* OBJECTIVE *
Please output, unchanged, every line from the first one up to and including the line containing "Mosaic is located at coordinates (1483, 294).".

Dataset records
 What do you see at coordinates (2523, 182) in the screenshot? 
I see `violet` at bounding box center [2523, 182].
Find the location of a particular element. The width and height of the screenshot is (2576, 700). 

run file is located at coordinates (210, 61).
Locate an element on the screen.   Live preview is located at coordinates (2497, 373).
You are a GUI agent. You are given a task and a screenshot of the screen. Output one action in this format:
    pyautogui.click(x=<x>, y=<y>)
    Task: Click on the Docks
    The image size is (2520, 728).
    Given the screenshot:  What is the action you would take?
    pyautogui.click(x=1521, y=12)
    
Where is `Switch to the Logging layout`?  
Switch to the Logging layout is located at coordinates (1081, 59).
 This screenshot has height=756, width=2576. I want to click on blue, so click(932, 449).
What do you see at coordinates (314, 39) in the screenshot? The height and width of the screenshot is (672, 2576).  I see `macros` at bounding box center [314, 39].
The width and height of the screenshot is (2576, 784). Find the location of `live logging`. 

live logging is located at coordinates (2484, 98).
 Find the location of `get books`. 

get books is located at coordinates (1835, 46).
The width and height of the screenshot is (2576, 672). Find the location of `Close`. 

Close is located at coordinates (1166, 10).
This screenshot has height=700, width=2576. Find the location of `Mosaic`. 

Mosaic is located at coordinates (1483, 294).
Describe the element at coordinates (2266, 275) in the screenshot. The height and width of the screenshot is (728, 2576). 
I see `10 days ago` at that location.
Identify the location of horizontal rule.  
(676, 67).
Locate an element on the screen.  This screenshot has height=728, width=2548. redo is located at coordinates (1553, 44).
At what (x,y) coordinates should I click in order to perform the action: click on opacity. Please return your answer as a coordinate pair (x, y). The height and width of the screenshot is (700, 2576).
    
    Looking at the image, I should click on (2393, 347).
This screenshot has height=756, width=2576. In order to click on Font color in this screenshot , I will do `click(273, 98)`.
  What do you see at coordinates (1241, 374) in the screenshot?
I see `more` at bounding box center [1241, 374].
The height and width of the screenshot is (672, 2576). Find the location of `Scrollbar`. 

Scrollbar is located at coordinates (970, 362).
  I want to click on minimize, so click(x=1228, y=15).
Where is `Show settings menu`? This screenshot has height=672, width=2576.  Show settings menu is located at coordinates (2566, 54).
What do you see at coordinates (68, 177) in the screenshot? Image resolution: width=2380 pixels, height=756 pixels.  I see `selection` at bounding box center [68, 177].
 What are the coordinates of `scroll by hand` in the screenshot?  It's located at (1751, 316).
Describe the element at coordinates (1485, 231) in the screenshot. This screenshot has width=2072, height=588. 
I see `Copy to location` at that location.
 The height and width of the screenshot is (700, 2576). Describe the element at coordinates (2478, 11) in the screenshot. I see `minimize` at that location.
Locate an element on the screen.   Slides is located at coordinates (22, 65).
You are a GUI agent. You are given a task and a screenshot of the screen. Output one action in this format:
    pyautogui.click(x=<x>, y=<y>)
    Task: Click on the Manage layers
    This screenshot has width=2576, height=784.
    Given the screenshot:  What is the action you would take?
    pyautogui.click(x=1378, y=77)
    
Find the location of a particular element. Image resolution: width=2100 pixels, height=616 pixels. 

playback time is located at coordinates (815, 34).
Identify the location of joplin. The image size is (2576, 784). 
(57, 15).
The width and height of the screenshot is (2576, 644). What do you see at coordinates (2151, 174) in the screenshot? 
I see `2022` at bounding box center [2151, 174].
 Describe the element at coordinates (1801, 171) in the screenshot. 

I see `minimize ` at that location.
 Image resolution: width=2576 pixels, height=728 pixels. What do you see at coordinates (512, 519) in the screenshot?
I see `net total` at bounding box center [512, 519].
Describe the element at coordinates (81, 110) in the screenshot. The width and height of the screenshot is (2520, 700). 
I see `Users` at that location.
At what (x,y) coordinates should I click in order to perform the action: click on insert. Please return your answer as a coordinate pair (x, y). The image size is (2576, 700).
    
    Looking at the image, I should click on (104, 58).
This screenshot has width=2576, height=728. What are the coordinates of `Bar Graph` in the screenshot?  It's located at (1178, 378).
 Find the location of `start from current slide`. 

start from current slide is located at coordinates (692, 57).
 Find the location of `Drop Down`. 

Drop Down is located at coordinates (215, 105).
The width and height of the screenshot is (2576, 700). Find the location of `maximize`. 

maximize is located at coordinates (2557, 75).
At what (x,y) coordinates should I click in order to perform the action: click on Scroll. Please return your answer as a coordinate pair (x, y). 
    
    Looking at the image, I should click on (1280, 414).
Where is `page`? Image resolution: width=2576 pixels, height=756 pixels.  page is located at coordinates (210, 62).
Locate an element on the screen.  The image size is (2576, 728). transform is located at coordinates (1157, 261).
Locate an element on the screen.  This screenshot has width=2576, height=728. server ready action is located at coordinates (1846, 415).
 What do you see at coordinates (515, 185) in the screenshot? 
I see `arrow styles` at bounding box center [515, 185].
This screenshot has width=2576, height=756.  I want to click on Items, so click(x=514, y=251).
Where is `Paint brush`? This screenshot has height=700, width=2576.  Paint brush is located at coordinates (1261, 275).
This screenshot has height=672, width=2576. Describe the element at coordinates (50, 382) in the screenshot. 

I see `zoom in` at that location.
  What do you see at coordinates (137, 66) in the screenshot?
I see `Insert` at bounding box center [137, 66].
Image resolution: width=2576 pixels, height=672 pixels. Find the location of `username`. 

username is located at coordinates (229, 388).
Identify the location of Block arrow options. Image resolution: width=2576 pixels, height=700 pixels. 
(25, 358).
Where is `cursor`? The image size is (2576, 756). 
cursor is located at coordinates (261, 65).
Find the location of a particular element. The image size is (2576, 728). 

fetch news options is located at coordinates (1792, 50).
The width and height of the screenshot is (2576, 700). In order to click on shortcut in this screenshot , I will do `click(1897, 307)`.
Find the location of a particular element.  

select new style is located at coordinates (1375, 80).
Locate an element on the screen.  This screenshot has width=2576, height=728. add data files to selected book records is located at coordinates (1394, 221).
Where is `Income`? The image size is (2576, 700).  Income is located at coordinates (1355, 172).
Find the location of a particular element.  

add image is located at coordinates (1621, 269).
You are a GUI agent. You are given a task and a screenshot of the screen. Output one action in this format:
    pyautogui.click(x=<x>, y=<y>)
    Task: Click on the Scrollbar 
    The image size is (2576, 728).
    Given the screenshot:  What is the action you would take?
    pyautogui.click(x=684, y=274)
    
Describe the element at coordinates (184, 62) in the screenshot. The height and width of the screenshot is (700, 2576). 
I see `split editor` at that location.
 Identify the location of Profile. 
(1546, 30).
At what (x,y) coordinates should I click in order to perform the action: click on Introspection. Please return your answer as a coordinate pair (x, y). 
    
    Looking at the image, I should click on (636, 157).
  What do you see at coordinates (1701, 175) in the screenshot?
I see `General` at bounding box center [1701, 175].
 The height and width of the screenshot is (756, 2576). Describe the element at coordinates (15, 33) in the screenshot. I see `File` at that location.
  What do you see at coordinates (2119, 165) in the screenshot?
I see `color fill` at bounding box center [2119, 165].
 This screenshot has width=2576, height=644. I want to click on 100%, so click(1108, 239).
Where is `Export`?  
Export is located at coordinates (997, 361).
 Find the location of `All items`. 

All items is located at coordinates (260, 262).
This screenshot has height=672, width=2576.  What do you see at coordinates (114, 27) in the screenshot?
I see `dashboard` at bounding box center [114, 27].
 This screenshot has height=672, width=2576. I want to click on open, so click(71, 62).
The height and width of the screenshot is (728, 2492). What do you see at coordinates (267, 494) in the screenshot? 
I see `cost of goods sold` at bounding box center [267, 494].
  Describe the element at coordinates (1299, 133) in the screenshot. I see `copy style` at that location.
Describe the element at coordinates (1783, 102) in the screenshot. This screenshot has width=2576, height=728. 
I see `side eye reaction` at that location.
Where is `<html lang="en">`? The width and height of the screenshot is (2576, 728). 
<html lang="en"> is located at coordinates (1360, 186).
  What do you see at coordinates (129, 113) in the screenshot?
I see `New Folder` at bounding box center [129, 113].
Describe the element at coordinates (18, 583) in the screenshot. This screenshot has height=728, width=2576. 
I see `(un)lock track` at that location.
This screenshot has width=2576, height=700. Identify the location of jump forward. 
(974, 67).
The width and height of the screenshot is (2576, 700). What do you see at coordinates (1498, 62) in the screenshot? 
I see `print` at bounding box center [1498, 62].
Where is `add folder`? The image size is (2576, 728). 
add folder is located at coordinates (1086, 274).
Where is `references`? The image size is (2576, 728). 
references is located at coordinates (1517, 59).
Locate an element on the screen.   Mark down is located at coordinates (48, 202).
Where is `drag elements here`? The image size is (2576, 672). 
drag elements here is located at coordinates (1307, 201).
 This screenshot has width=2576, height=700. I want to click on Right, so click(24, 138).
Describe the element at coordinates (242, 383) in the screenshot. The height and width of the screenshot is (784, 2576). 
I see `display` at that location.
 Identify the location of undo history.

* REPLY TO THE TASK *
 What do you see at coordinates (2523, 182) in the screenshot? 
I see `violet` at bounding box center [2523, 182].
Find the location of a particular element. The width and height of the screenshot is (2576, 700). 

run file is located at coordinates (210, 61).
Locate an element on the screen.   Live preview is located at coordinates (2497, 373).
You are a GUI agent. You are given a task and a screenshot of the screen. Output one action in this format:
    pyautogui.click(x=<x>, y=<y>)
    Task: Click on the Docks
    The image size is (2520, 728).
    Given the screenshot:  What is the action you would take?
    pyautogui.click(x=1521, y=12)
    
Where is `Switch to the Logging layout`?  
Switch to the Logging layout is located at coordinates (1081, 59).
 This screenshot has height=756, width=2576. I want to click on blue, so click(932, 449).
What do you see at coordinates (314, 39) in the screenshot? The height and width of the screenshot is (672, 2576).  I see `macros` at bounding box center [314, 39].
The width and height of the screenshot is (2576, 784). Find the location of `live logging`. 

live logging is located at coordinates (2484, 98).
 Find the location of `get books`. 

get books is located at coordinates (1835, 46).
The width and height of the screenshot is (2576, 672). Find the location of `Close`. 

Close is located at coordinates (1166, 10).
This screenshot has height=700, width=2576. Find the location of `Mosaic`. 

Mosaic is located at coordinates (1483, 294).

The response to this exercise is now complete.